§ Problem requirements:
Only an exact repetition of the lines from the one holding "Task: Select the Posición adelantada label" to the end of the data is wanted, with pictures left out.

+++

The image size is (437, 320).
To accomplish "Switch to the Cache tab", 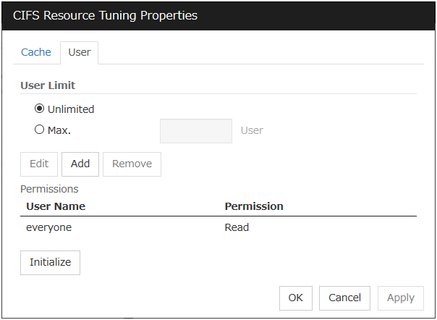I will (x=36, y=52).
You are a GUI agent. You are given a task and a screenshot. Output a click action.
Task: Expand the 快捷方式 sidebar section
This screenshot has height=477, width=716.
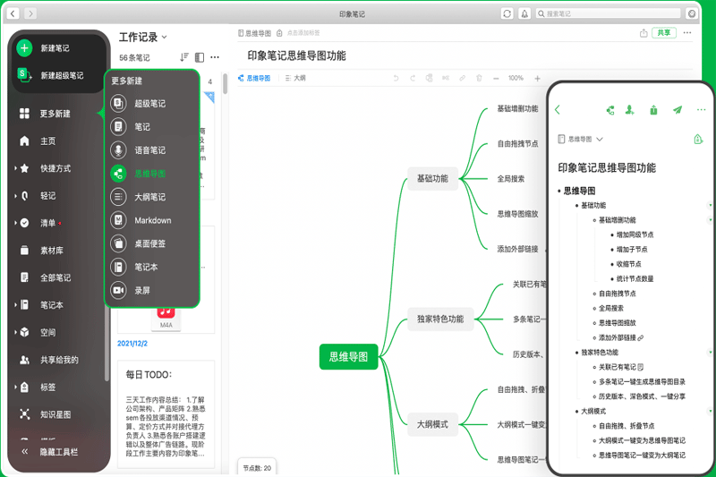15,168
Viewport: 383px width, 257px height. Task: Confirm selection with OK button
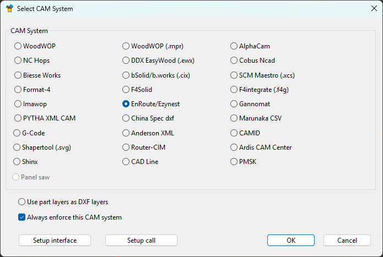[291, 240]
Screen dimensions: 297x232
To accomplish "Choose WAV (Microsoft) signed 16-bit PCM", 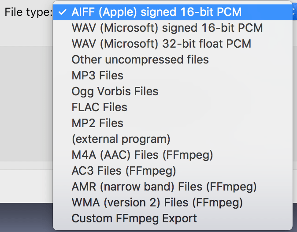I will (x=167, y=28).
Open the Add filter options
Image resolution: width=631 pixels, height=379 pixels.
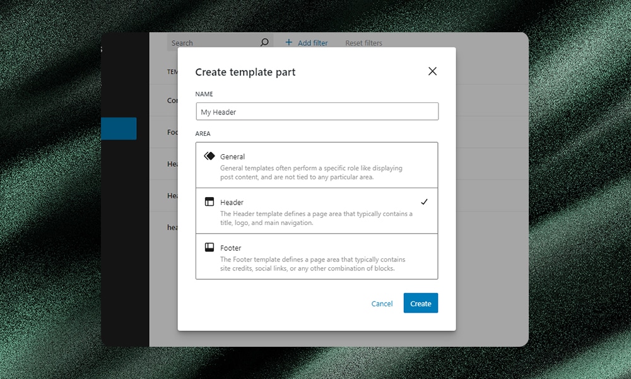tap(307, 42)
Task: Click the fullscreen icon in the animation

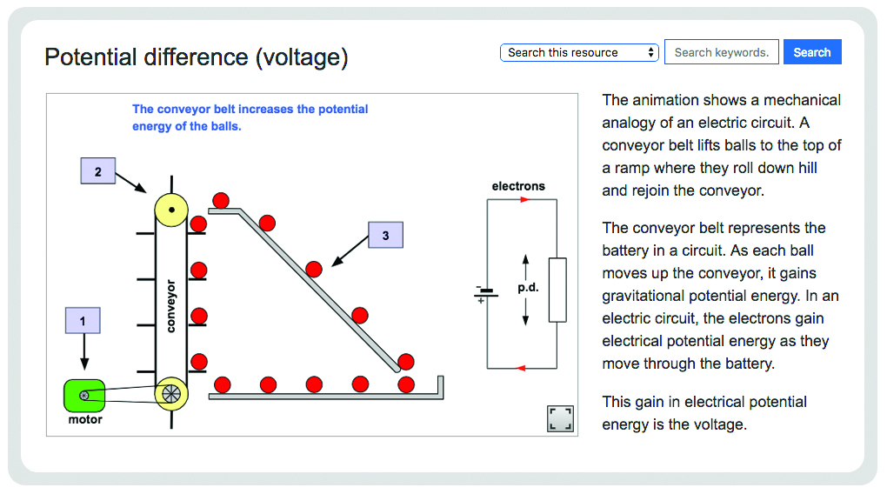Action: pos(560,418)
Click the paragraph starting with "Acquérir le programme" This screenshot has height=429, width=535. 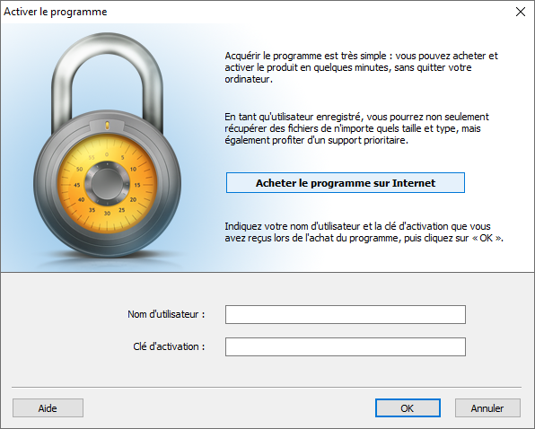pos(362,67)
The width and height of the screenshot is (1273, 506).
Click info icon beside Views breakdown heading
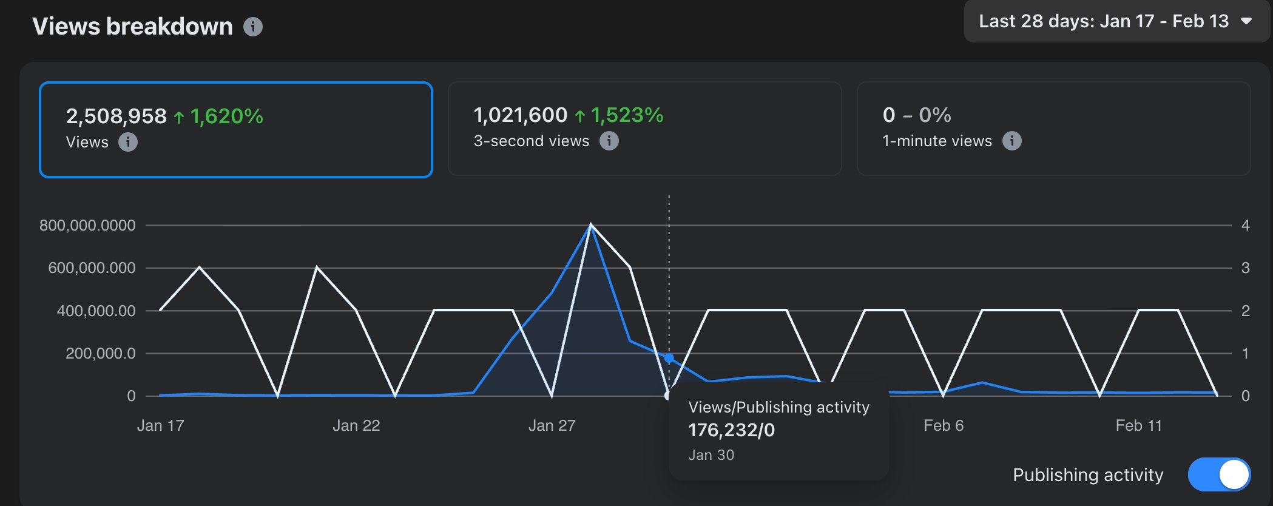tap(253, 27)
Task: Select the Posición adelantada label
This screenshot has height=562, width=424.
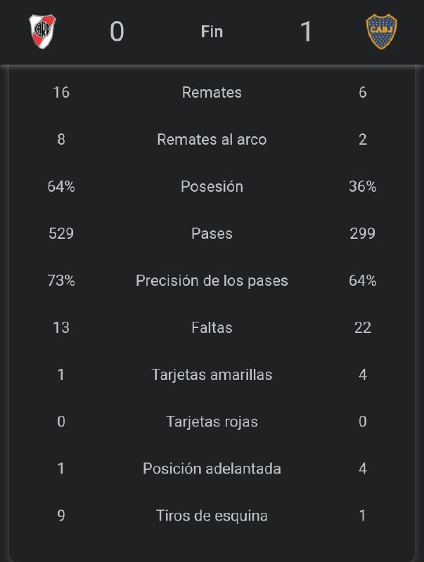Action: 212,469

+++

§ Answer to the exercise:
Task: Select the Posición adelantada label
This screenshot has height=562, width=424.
Action: 212,469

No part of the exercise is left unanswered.